> [Kumpulan Soal]
• A. Berdasarkan makalah tentang problema keimanan, apa jawaban atas pertanyaan berikut?
(i) Siapa dosen pembimbing makalah ini?
(ii) Berapa NIM penyusun makalah ini?
(iii) Peribahasa apa yang dipakai penyusun untuk menyatakan bahwa makalahnya jauh dari kata sempurna?
• B. Ubah bagian makalah tentang problema keimanan yang bermula pada "Saya menyadari sepenuhnya" dan berakhir pada "sempurnanya makalah ini." dengan mengganti "makalah" menjadi "karya tulis".

> [Kutipan Teks]
_ _ _ _ _ _ _

TUGAS INDIVIDU
DALAM MATA KULIAH PSIKOLOGI AGAMA
PROBLEMA KEIMANAN
DOSEN PEMBIMBING : ZAINI, S.Pd.I
DISUSUN OLEH
NAMA : ERNI APRILIANI
NIM : 2012121627
LOKAL : D
JURUSAN PENDIDIKAN AGAMA ISLAM
SEKOLAH TINGGI AGAMA ISLAM ( STAI ) DARUL ULUM KANDANGAN
TAHUN AKADEMIK 2013/2014
KATA PENGANTAR
Segala puji bagi Allah SWT yang telah memberi taufik serta hidayah-Nya, sehingga saya dapat menyusun makalah yang sangat sederhana ini dengan judul “ Problema Keimanan”.
Pada kesempatan ini pula tak lupa saya ucapkan terima kasih yang sedalam-dalamnya kepada Bapak Zaini, S.Pd.I selaku dosen pengasuh Mata Kuliah Psikologi Agama yang telah mendukung selesainya makalah ini.
Saya menyadari sepenuhnya bahwa makalah ini jauh dari kata sempurna, tiada gading yang tak retak. Saya hanyalah manusia biasa yang tak pernah luput dari kesalahan dan kekhilafan, kritik dan saran yang bersifat positif sangat saya harapkan demi sempurnanya makalah ini.

_ _ _ _ _ _ _

> [Data yang Disediakan]
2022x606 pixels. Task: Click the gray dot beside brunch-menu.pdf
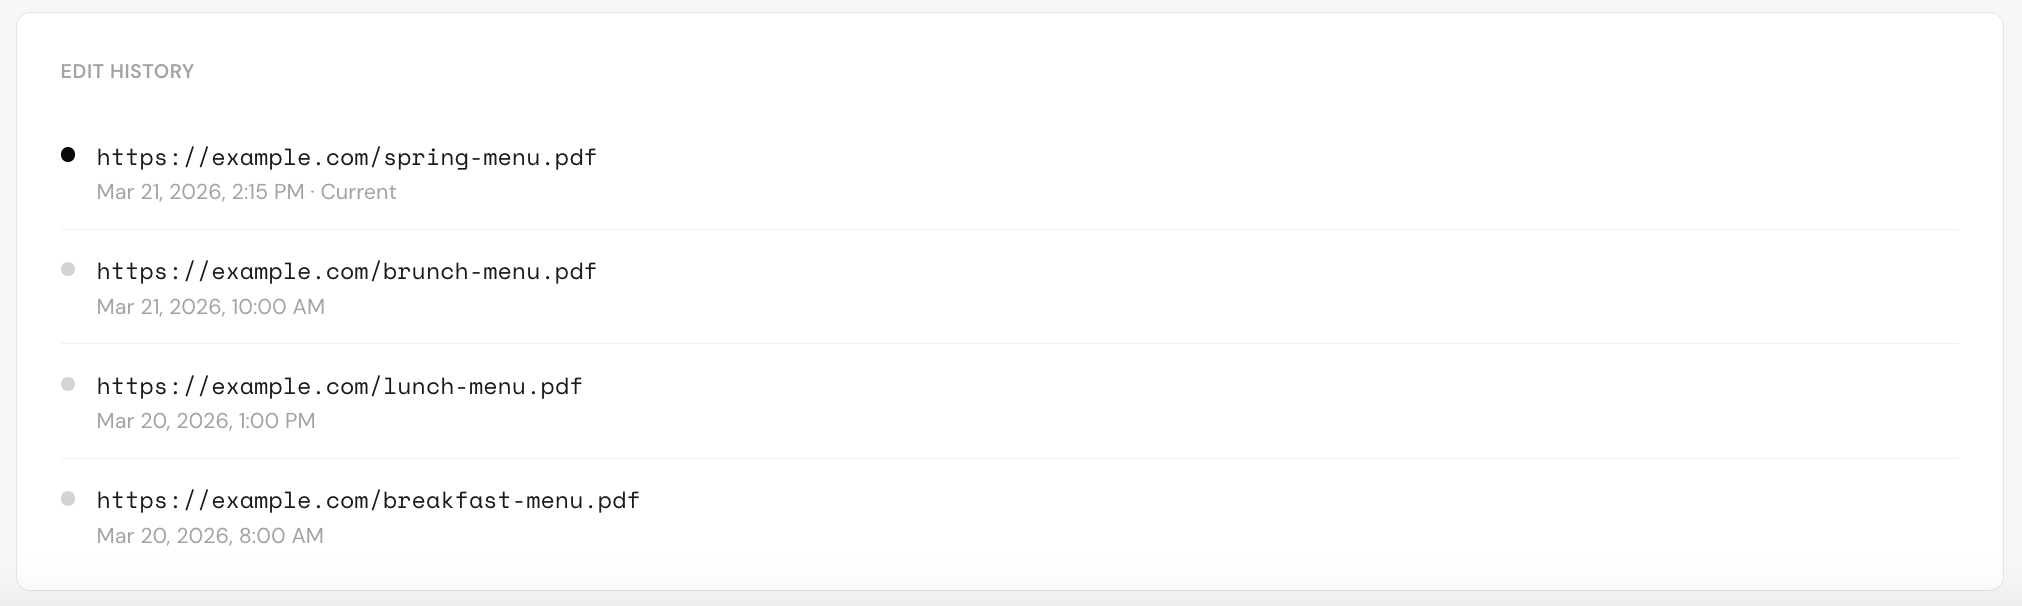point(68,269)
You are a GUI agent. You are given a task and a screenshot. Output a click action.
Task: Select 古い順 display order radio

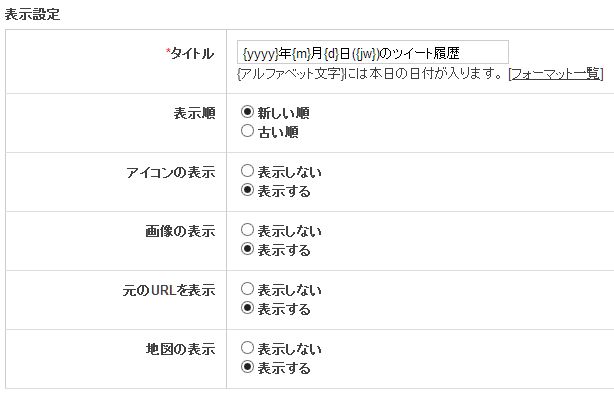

_ _ _ _ _ _ _

> [Jawaban per Soal]
• A.
(i) Zaini, S.Pd.I
(ii) 2012121627
(iii) Tiada gading yang tak retak

• B.
Saya menyadari sepenuhnya bahwa karya tulis ini jauh dari kata sempurna, tiada gading yang tak retak. Saya hanyalah manusia biasa yang tak pernah luput dari kesalahan dan kekhilafan, kritik dan saran yang bersifat positif sangat saya harapkan demi sempurnanya karya tulis ini.